The Department of Justice waded into the controversy over Major League Baseball’s century-old antitrust exemption Wednesday, telling a federal court the exemption should be narrowly interpreted to just the business of staging games.
The New York federal court is presiding over the early stages of an antitrust lawsuit against MLB that was brought by four minor league teams that were squeezed out of MiLB when baseball contracted 40 teams in 2020. Their case states that under the antitrust exemption, the lawsuit should be dismissed. Their plan is then to keep appealing it all the way to the Supreme Court, which in its decision against the NCAA last year termed the baseball exemption “aberrational.”
But the DOJ filing raises another prospect: that the exemption stands, but the court rules what MLB did with the minor league clubs falls outside it and is subject to the antitrust laws. The 18-page filing, which lists assistant attorney general Jonathan Kanter at the end among other officials, pointedly does not take a position on what the district court should do.
Instead, the DOJ lays out an argument for the exemption having only a very narrow sway.
“In that light lower courts should not extend the ‘baseball exemption’ beyond the scope recognized by the Supreme Court… which limited the exemption to conduct that is central to the actual exhibition of professional baseball games,” the DOJ wrote. “Thus, while the exemption may cover ‘antitrust challenges to (Major League Baseball’s) league structure and its reserve system,’ it would not cover conduct beyond the scope of the offering of exhibitions of professional baseball.”
DOJ does not write whether the restructuring of minor league baseball fell outside of the exemption.
Advocates for minor leaguers, though, were interpreting the DOJ’s insertion into the case as the death knell for the exemption.
“It is momentous that the Justice Department today declared that baseball’s antitrust exemption ‘does not rest on any substantive policy interests that justify players. . . losing out on the benefits of competition, ‘”said Harry Marino, executive director of MiLB Advocates. “This means the United States government sees no substantive reason why Major League Baseball teams should be permitted to collude and pay Minor League players poverty wages, as they have for decades.”
The exemption has long been an anomaly. Even in upholding the exemption in a 1972 case brought by player Curt Flood to undo the reserve system that had forever tied players to teams, the Supreme Court ruled, “(p) professional baseball is a business and it is engaged in interstate commerce.”

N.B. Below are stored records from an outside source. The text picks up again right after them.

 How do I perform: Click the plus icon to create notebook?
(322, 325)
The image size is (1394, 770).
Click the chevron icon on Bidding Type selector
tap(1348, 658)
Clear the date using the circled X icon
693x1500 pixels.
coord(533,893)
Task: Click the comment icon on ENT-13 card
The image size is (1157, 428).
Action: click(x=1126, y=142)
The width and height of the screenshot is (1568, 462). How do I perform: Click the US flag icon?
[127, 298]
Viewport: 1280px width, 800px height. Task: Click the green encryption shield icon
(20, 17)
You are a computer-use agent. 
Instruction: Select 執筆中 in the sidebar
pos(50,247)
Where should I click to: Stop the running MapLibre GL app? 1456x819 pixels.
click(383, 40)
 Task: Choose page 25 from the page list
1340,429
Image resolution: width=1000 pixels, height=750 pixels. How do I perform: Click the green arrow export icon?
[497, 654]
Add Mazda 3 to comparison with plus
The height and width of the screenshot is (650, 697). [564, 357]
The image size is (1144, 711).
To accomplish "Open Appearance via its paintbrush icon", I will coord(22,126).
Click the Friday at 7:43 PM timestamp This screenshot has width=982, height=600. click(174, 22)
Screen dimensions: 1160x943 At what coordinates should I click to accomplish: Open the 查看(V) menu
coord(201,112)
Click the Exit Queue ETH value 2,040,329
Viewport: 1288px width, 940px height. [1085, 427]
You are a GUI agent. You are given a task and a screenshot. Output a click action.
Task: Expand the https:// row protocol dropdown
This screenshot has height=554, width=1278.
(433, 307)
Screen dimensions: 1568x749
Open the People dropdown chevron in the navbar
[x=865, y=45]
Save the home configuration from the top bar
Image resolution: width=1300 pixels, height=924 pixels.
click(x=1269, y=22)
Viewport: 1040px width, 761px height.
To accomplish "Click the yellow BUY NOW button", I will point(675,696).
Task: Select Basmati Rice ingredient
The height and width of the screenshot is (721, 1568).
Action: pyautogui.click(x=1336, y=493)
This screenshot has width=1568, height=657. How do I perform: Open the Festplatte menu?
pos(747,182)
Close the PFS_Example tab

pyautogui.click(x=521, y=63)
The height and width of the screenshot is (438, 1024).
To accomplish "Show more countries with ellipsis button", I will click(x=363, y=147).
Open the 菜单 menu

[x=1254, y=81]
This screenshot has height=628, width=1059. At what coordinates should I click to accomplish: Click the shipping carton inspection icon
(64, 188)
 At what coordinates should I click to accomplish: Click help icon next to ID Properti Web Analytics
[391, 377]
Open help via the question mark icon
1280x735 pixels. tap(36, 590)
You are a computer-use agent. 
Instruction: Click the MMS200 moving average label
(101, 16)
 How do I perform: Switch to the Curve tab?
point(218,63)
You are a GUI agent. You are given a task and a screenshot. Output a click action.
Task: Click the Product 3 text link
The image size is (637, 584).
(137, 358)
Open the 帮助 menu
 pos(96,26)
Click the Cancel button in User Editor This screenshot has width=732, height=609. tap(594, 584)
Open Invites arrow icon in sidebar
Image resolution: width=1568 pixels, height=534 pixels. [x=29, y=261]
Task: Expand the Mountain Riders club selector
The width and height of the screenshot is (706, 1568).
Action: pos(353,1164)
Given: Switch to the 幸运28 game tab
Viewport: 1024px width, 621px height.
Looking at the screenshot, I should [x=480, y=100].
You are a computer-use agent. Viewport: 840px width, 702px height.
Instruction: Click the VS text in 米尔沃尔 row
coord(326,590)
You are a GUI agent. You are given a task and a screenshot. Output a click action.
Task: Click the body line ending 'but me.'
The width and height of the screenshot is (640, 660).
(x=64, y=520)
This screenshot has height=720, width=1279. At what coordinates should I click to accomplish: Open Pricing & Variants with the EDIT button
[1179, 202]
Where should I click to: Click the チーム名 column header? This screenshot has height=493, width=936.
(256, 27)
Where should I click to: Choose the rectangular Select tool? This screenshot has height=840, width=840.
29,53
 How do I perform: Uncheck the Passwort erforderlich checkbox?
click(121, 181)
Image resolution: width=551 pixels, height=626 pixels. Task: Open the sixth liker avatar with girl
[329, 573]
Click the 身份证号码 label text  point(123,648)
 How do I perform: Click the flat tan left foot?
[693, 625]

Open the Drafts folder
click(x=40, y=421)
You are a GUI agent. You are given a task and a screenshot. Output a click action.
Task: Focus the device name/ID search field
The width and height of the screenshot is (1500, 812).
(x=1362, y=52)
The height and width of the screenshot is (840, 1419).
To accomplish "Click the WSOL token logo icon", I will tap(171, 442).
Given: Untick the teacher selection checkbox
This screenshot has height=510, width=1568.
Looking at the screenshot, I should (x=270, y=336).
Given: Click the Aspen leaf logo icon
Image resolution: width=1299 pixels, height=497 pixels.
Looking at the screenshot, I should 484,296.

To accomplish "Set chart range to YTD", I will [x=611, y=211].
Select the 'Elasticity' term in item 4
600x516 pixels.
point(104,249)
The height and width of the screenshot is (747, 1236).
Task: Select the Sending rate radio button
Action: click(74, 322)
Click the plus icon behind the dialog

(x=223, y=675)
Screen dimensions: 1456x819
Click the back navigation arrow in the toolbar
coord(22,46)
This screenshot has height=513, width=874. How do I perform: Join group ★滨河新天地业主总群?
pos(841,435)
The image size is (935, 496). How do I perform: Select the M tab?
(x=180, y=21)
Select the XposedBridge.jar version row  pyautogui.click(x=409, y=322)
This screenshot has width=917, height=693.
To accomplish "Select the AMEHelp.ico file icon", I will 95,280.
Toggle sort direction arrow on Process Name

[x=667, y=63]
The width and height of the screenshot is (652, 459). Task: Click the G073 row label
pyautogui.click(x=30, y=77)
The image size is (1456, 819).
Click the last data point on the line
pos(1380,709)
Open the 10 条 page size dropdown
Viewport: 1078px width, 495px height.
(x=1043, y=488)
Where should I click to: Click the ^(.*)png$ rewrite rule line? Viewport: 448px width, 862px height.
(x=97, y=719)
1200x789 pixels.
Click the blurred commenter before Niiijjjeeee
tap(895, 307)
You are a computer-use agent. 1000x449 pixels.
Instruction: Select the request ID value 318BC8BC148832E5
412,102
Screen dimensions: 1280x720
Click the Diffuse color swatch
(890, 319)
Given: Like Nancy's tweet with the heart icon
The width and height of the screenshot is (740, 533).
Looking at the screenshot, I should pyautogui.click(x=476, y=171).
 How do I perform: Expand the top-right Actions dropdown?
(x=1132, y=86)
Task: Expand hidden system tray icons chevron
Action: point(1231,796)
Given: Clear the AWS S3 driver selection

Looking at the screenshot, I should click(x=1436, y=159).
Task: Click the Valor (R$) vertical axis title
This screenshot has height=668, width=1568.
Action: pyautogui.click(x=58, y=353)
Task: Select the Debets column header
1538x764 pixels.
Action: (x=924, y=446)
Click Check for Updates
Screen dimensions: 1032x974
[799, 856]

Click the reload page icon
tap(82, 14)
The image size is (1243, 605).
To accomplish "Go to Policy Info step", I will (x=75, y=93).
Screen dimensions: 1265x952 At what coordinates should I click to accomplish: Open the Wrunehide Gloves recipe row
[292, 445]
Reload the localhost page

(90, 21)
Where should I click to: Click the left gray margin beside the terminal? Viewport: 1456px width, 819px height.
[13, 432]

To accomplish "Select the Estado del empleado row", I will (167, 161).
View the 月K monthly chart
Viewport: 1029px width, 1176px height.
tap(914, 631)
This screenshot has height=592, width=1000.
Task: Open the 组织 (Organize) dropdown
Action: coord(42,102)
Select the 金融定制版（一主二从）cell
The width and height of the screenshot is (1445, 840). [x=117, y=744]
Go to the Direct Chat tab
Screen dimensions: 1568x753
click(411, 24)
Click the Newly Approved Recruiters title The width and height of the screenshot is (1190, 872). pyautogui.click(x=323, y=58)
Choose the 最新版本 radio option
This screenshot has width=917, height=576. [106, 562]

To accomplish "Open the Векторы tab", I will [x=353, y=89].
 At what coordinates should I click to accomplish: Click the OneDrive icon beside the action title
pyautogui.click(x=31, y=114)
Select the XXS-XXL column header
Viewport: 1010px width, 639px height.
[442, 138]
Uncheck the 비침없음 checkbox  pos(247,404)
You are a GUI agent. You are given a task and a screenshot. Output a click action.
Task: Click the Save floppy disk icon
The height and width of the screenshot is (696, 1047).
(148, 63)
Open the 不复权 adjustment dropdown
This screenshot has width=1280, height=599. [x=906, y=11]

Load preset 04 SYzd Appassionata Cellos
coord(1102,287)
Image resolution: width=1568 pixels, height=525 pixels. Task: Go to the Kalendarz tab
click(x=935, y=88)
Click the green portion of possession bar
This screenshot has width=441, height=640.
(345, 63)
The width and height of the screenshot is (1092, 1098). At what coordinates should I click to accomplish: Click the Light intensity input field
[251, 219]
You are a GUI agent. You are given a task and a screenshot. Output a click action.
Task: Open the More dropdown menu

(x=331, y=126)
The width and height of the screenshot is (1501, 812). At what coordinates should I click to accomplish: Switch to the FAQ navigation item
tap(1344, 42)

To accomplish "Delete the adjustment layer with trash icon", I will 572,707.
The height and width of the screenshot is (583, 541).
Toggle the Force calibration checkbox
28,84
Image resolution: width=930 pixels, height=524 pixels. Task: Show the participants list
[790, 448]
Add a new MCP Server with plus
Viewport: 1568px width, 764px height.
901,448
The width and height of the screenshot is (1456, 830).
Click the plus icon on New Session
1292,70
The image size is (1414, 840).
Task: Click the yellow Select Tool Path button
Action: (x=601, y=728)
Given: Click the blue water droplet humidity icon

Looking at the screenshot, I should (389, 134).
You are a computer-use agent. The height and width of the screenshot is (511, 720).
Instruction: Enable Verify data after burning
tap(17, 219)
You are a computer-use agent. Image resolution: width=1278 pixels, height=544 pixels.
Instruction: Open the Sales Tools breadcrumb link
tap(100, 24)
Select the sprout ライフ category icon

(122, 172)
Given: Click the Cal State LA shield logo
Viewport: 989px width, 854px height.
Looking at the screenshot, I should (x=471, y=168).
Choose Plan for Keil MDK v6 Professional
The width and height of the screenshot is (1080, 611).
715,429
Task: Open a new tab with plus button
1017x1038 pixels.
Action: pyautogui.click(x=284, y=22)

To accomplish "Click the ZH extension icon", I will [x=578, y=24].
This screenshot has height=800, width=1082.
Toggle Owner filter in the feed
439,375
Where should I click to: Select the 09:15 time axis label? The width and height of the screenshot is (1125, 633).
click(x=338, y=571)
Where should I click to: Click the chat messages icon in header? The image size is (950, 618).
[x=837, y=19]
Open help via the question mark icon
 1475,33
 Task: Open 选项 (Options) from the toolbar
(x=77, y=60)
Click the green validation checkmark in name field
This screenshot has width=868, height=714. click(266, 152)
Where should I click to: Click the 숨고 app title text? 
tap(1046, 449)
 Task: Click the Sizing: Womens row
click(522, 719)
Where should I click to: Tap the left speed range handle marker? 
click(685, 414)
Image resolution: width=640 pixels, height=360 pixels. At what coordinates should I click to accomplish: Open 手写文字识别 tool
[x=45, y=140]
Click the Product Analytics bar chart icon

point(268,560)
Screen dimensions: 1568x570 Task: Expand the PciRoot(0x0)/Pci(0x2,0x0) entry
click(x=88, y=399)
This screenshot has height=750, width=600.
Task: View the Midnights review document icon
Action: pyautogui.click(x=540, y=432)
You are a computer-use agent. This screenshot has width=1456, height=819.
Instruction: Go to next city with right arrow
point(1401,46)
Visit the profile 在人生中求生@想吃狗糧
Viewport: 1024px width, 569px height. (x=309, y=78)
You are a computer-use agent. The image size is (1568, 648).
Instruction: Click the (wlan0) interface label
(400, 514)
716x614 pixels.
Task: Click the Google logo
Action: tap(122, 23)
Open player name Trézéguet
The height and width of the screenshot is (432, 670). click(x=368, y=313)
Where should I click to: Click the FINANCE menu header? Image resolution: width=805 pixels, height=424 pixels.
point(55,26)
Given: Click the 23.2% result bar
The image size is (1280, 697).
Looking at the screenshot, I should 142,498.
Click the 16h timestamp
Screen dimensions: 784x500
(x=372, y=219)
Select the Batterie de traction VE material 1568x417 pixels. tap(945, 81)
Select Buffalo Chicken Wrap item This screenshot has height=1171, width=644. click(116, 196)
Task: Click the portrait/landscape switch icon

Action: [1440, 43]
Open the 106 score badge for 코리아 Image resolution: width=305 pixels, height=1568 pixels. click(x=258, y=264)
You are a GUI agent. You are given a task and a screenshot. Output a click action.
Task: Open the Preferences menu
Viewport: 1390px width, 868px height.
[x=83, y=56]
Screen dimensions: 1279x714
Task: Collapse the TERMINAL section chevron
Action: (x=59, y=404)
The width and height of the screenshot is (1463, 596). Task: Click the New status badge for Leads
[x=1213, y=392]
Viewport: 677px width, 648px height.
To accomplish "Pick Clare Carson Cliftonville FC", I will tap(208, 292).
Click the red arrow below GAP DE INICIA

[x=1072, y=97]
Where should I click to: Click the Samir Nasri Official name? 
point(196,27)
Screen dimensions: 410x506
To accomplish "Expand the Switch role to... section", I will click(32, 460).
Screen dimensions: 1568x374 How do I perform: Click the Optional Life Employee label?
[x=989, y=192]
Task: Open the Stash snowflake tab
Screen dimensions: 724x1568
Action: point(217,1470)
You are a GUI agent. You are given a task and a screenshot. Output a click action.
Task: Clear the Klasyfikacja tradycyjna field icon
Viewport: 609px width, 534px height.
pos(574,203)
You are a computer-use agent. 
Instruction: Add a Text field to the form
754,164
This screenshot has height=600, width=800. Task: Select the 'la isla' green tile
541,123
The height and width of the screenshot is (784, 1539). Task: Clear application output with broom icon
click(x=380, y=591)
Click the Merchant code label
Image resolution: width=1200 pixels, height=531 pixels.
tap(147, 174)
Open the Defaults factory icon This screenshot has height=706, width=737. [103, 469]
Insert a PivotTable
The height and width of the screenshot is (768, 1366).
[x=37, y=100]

Earlier this year Sen. Bernie Sanders (I-VT) announced a bill to overturn the exemption, citing the minor league restructuring. It joins a similar version that is pending from last year introduced by Sen. Mike Lee (R-Utah) and Rep. Jeff Duncan (R-SC).
The exemption no longer covers MLB players. MLB allowed free agency shortly after the Flood case, and Congress in 1998 codified into law that the exemption does not apply to labor issues. The law, named after Flood, though, specifically spelled out that minor leagues still fell under the exemption.
The DOJ was not specific in terms of what businesses should fall under the exemption and which would not, writing only that the 1922 ruling cited as exempt the business of giving baseball exhibitions.
“The Supreme Court has repudiated the original Commerce Clause justification for the ‘baseball exemption,’ leaving it as an aberration with respect to other sports and other antitrust exemptions,” the DOJ wrote. “Second, for those reasons, among others, the lower courts should not expand the ‘baseball exemption’ beyond the scope established by the Supreme Court.”
The LA Times was the first to report the development.
The federal case in New York is brought by the former affiliates of the New York Yankees, Houston Astros, Detroit Tigers and San Francisco Giants.